__DATA SUPPLIED__:
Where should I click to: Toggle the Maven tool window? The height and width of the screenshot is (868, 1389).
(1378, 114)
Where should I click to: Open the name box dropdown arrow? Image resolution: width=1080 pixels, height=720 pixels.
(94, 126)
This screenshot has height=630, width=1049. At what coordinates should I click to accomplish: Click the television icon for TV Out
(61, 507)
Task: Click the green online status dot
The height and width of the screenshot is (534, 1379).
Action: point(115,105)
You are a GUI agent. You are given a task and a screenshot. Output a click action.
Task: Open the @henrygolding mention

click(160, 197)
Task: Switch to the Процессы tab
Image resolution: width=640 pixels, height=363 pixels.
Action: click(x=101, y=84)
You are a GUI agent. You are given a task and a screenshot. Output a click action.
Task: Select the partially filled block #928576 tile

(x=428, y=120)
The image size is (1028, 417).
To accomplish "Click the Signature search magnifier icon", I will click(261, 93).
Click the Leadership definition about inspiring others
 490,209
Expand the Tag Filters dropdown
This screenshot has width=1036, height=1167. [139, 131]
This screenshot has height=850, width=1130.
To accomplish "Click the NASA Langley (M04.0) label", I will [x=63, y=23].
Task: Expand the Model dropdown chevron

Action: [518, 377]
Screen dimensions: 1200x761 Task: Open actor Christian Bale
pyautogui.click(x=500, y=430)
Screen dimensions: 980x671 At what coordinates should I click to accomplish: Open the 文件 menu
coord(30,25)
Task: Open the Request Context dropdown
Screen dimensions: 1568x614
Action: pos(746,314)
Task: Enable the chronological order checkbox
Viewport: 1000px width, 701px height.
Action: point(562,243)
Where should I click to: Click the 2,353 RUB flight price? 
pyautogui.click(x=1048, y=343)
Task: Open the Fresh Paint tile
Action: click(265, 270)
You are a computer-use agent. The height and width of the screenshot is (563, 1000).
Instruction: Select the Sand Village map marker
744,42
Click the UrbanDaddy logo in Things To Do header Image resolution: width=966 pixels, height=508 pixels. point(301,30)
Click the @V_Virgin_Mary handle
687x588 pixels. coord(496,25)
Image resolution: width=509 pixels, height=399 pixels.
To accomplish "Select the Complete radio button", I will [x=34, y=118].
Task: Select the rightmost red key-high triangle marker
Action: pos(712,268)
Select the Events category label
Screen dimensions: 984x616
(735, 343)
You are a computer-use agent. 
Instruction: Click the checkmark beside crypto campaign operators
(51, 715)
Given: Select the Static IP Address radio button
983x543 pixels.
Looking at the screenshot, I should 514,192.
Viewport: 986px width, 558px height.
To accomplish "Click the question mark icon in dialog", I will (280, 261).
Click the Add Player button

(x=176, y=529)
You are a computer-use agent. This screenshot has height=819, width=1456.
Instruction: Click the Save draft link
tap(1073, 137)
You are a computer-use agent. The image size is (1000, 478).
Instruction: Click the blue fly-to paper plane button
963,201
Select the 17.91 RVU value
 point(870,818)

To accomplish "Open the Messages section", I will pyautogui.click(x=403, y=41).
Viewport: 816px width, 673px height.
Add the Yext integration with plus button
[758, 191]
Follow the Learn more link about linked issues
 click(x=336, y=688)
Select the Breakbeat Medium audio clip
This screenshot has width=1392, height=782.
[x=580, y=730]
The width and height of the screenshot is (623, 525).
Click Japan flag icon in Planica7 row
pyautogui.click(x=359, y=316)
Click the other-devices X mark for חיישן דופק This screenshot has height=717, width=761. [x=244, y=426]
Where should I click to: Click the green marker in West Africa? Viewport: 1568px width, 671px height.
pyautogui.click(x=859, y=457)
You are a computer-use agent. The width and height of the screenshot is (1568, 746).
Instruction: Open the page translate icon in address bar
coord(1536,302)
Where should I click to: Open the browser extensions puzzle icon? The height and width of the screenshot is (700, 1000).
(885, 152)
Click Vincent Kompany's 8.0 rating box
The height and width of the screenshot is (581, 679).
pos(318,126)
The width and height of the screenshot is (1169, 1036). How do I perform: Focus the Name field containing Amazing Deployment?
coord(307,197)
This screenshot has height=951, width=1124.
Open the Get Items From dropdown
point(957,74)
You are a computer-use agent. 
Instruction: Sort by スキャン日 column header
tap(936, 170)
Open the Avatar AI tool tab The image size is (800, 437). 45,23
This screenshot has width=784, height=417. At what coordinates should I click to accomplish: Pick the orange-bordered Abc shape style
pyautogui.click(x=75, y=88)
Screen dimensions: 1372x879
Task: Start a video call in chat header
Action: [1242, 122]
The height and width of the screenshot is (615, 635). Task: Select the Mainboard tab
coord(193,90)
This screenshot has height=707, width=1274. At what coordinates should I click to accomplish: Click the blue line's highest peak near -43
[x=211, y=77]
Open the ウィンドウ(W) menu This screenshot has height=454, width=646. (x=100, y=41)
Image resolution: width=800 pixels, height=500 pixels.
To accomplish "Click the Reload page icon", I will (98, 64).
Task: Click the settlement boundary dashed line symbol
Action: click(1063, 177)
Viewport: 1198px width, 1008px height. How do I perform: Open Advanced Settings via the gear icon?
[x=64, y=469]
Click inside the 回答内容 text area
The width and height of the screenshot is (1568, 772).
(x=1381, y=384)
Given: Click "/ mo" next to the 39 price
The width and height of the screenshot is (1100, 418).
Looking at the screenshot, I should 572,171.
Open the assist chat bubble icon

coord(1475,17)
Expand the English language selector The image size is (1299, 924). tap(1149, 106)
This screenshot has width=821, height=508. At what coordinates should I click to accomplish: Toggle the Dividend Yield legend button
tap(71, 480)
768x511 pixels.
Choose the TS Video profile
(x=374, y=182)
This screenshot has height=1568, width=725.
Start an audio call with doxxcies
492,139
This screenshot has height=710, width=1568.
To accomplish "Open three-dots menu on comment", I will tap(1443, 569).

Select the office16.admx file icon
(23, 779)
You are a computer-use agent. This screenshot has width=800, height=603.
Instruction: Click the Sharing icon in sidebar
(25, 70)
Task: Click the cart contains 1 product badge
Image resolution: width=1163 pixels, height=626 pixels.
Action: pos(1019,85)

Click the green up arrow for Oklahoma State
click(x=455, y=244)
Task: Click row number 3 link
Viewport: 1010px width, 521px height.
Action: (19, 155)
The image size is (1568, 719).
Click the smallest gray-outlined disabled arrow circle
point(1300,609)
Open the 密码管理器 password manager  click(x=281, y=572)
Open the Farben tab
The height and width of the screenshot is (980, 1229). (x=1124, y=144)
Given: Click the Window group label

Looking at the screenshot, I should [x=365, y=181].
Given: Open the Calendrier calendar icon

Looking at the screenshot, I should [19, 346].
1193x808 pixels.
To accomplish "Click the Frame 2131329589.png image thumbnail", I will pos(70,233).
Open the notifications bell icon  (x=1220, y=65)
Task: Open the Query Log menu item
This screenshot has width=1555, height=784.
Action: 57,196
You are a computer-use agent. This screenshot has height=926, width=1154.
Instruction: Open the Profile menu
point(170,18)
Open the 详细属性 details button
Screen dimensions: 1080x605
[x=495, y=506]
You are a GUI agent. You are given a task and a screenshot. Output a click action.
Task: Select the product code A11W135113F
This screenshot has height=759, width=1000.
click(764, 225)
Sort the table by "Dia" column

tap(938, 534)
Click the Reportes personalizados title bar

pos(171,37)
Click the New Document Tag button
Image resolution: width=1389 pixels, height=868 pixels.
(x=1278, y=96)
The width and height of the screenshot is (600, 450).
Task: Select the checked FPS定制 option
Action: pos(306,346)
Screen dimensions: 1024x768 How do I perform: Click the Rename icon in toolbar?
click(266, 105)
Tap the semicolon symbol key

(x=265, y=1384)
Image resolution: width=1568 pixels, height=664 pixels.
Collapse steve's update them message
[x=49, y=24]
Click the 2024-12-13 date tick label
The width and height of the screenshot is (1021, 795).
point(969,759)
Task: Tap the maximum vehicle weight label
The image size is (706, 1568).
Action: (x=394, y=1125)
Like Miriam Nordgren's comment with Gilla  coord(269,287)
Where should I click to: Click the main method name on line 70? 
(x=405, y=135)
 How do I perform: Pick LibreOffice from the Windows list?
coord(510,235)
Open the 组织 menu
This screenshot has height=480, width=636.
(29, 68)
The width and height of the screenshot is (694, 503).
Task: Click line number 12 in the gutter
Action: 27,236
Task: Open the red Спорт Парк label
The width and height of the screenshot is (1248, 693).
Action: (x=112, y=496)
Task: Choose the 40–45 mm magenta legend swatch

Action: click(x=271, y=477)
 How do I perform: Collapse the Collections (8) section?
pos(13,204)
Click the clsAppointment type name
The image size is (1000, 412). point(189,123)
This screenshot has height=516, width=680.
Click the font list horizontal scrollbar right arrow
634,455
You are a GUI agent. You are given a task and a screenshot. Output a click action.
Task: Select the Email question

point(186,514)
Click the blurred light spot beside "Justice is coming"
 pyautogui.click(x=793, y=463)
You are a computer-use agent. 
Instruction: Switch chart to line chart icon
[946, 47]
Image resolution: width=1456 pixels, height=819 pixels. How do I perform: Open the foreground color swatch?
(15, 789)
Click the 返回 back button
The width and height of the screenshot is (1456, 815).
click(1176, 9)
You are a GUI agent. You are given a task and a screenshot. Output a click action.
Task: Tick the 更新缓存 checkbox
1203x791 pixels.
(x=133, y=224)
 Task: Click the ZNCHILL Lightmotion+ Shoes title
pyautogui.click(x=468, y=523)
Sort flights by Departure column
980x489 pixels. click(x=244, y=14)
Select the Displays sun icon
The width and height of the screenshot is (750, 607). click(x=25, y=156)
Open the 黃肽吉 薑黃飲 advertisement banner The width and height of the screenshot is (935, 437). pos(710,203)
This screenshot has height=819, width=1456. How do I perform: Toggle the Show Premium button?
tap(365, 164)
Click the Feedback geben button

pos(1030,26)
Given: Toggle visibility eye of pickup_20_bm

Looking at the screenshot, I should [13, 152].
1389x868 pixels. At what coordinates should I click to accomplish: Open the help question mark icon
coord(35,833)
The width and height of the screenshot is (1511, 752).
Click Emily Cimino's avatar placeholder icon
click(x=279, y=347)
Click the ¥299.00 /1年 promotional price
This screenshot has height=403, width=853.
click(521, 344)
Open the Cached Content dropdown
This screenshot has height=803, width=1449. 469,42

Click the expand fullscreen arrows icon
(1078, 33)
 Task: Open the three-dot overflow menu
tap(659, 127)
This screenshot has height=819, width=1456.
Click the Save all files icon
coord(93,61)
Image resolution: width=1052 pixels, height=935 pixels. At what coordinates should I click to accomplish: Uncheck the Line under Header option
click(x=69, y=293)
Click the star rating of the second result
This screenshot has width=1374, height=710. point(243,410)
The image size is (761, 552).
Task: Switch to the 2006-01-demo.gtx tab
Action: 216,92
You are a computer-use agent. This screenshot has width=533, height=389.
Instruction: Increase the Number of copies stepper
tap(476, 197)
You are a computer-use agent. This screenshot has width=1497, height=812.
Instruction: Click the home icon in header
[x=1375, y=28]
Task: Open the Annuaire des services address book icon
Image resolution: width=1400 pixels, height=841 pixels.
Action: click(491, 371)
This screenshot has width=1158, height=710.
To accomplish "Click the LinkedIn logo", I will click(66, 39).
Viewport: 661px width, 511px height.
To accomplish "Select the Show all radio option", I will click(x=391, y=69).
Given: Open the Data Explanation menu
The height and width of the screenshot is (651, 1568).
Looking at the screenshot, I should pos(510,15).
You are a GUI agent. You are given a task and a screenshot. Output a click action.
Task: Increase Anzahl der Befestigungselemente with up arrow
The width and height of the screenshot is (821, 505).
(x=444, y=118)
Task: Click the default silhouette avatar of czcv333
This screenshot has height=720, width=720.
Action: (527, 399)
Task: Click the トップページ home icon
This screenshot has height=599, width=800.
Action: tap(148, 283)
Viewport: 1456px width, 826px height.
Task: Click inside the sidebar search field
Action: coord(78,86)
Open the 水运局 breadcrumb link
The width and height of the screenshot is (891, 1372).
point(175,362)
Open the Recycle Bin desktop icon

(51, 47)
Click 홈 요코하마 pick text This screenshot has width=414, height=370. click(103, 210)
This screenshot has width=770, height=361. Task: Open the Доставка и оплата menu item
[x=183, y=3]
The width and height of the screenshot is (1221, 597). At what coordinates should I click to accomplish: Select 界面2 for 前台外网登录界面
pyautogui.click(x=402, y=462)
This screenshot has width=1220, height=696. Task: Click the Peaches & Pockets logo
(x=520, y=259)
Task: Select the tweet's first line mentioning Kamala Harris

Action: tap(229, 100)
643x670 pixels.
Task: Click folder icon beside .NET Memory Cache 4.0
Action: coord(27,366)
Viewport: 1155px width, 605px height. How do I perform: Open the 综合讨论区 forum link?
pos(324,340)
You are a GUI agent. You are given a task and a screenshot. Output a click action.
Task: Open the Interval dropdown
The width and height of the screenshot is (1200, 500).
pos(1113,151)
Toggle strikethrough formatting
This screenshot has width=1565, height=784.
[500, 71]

__WORK TO COMPLETE__: Return, unchanged, the items above from the line containing "The width and height of the screenshot is (1221, 597)." through the line containing "pos(324,340)", both of those lines included.

__TASK RESPONSE__:
The width and height of the screenshot is (1221, 597). At what coordinates should I click to accomplish: Select 界面2 for 前台外网登录界面
pyautogui.click(x=402, y=462)
This screenshot has width=1220, height=696. Task: Click the Peaches & Pockets logo
(x=520, y=259)
Task: Select the tweet's first line mentioning Kamala Harris

Action: tap(229, 100)
643x670 pixels.
Task: Click folder icon beside .NET Memory Cache 4.0
Action: coord(27,366)
Viewport: 1155px width, 605px height. How do I perform: Open the 综合讨论区 forum link?
pos(324,340)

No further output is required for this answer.